Highcharts GenAI Evaluation Framework

An offline framework for evaluating Highcharts configurations generated from natural-language requests.

QuickSight had a use case where someone could describe a chart in natural language and an LLM would return a Highcharts configuration using our JSON expression language. We needed a way to compare system prompts and models without reviewing every generated chart by hand.

A Highcharts example comparing current-year and prior-year sales by industry.

Image from Amazon QuickSight documentation.

I modeled the evaluation around benchmark cases and strategies. A benchmark described the prompt and the behavior we expected from the chart. A strategy represented the combination of model, system prompt, and generation logic that we wanted to test.

The orchestrator ran every strategy against every benchmark case. Those jobs ran in parallel with a configurable limit (for example, maxConcurrency set to 4), so we could evaluate the full matrix without starting an unbounded number of browser sessions.

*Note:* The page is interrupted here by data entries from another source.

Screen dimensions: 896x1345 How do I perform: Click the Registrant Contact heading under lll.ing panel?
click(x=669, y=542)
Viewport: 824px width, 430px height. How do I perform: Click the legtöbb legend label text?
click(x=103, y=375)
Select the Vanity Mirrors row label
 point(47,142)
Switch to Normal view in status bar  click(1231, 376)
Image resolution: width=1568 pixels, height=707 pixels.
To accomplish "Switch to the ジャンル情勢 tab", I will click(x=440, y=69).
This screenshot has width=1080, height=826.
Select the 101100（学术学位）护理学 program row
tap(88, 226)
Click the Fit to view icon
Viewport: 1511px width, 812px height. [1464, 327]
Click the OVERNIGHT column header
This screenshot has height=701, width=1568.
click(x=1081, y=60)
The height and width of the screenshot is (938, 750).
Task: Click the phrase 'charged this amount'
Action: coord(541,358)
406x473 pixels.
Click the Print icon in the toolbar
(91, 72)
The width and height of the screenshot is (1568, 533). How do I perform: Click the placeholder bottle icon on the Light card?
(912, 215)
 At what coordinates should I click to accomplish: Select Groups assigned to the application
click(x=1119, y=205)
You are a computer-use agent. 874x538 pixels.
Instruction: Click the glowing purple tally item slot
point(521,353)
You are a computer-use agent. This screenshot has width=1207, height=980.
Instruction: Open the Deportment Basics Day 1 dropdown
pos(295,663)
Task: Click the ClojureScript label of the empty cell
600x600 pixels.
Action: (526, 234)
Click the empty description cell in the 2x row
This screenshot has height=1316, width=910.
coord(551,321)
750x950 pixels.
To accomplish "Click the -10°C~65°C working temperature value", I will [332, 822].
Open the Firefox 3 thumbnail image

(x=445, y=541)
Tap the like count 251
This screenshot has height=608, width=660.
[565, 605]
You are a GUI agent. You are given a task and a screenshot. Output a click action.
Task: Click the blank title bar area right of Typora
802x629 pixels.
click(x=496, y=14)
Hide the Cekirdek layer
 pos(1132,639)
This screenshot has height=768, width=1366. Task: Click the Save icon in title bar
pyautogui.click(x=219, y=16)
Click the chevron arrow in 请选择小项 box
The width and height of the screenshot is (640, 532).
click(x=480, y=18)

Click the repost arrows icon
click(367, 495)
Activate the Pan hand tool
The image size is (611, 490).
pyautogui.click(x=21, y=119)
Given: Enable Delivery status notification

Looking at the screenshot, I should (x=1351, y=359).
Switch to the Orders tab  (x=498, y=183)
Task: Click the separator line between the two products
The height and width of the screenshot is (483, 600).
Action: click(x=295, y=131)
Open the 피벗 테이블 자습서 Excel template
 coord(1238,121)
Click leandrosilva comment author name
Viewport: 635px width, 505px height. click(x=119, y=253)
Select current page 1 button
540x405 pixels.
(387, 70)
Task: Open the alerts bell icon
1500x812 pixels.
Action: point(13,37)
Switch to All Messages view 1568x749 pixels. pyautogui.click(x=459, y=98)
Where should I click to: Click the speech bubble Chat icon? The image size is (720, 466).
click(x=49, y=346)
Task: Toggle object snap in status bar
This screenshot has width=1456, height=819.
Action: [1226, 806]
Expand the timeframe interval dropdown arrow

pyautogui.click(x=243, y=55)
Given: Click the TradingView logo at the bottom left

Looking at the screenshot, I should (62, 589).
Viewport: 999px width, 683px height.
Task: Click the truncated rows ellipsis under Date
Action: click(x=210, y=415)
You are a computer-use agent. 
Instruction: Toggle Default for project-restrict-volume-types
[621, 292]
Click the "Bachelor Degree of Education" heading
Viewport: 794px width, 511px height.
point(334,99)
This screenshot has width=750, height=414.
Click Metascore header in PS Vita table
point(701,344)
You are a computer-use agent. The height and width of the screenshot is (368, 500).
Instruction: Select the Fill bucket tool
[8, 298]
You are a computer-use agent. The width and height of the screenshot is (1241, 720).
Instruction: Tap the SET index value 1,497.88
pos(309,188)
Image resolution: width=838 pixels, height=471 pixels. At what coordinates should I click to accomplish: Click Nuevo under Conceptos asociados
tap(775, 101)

Each strategy and benchmark pair could spawn multiple Playwright sessions. The evaluator rendered the chart, hovered data points, inspected tooltips and interactions, and checked whether the result actually satisfied the original prompt. This caught cases where the configuration was valid but the rendered behavior was wrong.

Benchmarks with a known result used reference-based evaluation. More open-ended prompts used reference-free evaluation with an LLM judge, including the browser output as part of what the judge evaluated.